In contrast to the Yarkand deer, which has a light sandy coat, the Bactrian deer has a darker, grayish-brown coat pattern with darker legs, head, and neck (most noticeable in males) that resembles the coat of the American elk (C. canadensis) or wapiti, which is why this subspecies is sometimes called the Bactrian wapiti. These deer do not have neck manes, but do have stronger and thicker neck muscles than female deer that may give the appearance of a neck mane. Female deer are slightly smaller than male deer, but the difference in size is not as pronounced as it is in the European red deer (C. elaphus) species.

Bactrian deer have, like Yarkand deer, short tails similar to the short tails of wapitis. The calves are generally born spotted much like European red deer calves, and most individuals lose their spots by adulthood, but adult Bactrian deer may have a few spots on the backs of their summer coats. This phenomenon has also been observed in summer coats of the distantly related Manchurian wapiti (C. c. xanthopygus) and subspecies of red deer.

==Range==
This deer is found in central Khorasan. It is found in Russian Turkestan (West Turkestan) and adjacent areas in northern Afghanistan to the west of the Tian Shan Mountains. Bactrian deer live in lowland riparian corridors of mixed deciduous (willow/poplar) vegetation surrounded by deserts. They do not migrate, but may disperse into adjacent desert areas at night or at times of cooler temperatures.

==Population==
By 1999, not more than 400 Bukhara deer remained. The population diminished most drastically in Tajikistan because of military conflicts. Since then, though, environmental organizations have taken steps to save the species.

Moreover, World Wide Fund for Nature implemented a reintroduction programme to bring Bukhara deer back to the places where they had once inhabited. For example, Bactrian deer have been reintroduced into the Zarafshan reserve in Uzbekistan; and in the Syrdarya–Turkestan State Regional Natural Park in the Turkistan Region of Kazakhstan. In 2021, it was announced that the in Kazakhstan released 61 Burkhara deer in efforts to revive the species in the Balkhash Region.

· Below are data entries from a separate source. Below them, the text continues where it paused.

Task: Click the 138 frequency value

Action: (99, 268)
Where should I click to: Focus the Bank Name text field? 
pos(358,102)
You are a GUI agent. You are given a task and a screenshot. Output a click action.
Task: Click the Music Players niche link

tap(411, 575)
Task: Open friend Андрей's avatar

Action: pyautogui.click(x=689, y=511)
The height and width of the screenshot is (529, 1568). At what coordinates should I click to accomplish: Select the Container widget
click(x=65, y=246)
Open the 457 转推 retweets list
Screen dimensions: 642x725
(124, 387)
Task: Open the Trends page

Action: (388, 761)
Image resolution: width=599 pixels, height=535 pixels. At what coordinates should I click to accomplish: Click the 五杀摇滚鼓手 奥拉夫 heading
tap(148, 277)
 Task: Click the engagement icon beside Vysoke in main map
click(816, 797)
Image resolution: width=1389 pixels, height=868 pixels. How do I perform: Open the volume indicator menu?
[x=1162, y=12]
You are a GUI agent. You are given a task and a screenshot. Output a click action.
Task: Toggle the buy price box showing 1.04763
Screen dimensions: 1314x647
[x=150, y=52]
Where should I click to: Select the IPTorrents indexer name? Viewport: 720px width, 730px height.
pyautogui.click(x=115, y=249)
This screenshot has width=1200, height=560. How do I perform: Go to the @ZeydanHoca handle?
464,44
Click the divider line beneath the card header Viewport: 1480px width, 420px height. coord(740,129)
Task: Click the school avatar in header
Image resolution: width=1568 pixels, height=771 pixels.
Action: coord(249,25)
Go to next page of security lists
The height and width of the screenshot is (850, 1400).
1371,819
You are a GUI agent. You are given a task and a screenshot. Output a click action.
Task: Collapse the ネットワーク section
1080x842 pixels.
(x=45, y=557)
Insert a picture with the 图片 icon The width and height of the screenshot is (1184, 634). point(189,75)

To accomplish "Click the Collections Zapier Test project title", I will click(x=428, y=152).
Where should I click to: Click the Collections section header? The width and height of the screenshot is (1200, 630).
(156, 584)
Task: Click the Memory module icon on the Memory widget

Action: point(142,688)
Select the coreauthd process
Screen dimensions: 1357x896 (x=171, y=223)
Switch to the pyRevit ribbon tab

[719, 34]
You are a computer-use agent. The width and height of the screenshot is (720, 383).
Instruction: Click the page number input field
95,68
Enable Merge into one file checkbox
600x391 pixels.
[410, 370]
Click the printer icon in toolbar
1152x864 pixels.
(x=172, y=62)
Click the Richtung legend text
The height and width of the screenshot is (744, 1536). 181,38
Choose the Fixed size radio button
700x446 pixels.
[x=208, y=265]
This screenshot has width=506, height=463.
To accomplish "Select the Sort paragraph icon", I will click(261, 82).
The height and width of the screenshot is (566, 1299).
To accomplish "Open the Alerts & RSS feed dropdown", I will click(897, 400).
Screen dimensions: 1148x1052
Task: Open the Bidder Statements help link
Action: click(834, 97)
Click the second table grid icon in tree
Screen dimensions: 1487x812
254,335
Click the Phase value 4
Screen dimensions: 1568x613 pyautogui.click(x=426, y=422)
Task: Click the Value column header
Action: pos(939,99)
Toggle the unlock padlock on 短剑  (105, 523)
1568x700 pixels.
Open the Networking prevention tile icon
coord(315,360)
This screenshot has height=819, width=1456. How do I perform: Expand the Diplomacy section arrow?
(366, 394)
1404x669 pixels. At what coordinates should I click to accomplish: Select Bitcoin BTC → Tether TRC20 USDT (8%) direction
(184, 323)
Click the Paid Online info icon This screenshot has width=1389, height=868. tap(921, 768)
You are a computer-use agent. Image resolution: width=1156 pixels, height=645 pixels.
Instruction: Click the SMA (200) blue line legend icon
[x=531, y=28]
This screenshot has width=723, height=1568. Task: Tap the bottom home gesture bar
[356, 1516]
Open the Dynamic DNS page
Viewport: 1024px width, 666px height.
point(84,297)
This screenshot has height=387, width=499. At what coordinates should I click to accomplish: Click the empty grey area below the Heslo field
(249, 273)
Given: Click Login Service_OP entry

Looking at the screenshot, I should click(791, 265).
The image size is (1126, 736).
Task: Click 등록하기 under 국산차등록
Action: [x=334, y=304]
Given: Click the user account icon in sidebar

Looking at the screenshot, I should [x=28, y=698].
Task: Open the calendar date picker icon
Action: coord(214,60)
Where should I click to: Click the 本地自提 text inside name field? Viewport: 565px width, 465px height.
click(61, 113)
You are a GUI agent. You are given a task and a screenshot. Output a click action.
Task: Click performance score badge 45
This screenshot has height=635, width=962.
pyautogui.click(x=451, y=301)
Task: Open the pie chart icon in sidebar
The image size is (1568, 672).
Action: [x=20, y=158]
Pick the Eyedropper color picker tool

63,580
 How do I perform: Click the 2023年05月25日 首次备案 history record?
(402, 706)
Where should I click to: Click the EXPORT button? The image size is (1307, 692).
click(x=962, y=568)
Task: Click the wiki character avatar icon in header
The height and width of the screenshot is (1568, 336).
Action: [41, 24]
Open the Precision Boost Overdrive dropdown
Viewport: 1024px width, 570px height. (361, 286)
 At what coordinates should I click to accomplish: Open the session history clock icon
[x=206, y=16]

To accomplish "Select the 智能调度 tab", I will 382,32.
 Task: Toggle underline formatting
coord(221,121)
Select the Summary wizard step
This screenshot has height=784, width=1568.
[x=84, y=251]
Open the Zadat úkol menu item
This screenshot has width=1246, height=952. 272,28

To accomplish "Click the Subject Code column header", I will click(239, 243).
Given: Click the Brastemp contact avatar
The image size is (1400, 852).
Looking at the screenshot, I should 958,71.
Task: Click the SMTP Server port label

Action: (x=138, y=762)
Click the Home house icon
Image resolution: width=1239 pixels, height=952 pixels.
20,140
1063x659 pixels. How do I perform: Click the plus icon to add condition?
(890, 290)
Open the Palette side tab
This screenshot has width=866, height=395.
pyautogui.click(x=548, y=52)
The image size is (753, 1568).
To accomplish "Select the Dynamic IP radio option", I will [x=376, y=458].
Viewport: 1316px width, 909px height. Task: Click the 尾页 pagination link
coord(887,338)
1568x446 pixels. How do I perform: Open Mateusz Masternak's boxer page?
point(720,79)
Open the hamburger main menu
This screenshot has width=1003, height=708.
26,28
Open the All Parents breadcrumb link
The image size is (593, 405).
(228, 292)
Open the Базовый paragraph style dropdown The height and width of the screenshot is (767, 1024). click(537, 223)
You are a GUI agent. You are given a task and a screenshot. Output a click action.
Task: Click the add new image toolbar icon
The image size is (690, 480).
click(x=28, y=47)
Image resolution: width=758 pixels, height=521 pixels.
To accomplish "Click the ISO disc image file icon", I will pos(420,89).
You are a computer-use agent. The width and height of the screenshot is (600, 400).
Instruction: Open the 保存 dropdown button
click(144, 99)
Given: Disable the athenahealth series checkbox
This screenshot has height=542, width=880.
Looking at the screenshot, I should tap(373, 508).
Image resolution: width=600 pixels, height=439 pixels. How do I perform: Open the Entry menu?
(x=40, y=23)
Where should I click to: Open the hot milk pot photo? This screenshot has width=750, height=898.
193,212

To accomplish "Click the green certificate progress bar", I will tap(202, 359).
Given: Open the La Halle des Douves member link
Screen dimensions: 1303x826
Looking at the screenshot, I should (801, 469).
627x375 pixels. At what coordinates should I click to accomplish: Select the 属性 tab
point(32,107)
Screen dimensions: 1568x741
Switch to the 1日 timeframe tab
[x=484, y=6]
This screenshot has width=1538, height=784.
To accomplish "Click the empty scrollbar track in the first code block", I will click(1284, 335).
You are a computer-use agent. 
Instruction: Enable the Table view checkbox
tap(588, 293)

As a result of conservation efforts, the deer populations have increased. In 2006, about 1,000 deer lived in Central Asia. The largest wild populations were found in 2009 in the Karatchingil Nature Reserve (320–350 animals) in the neighborhood of Altyn-Emel National Park in Kazakhstan; in the Badai Tugai Nature Reserve (374 animals) in Uzbekistan; and in the Tigrovaya Balka Nature Reserve (>150 animals) in Tajikistan. The total wild population in 2011 is 1,430 and increasing.

== Conservation ==
Under the auspices of the Convention on Migratory Species of Wild Animals, also known as the Bonn Convention, the Memorandum of Understanding (MoU) concerning Conservation and Restoration of the Bukhara Deer was concluded and came into effect on 16 May 2002. Acknowledging that the Bukhara deer faces threat of extinction as a result of human activities, the MoU provides an intergovernmental framework for governments, scientists and other groups to monitor and coordinate ongoing conservation efforts.

In 2013, ecologist Zalmai Moheb and a team of researchers found positive sign on their existence.

The fourth release of Bactrian deer was held in the Ile-Balkhash State Nature Reserve, reported the Forestry and Wildlife Committee of the Kazakh Ministry of Ecology, Geology, and Natural Resources on July 11, 2022. Overall, there are 150 species to date.

==Predators==
Aside from man, the Himalayan wolf is probably the most dangerous of predators that most Bactrian deer encounter. Occasionally, the brown bear prey on these deer, as well. Other possible predators are dholes and snow leopards. Eurasian lynx and wild boars sometimes prey on the calves. In the past, they were also hunted by the now-extinct Caspian tiger.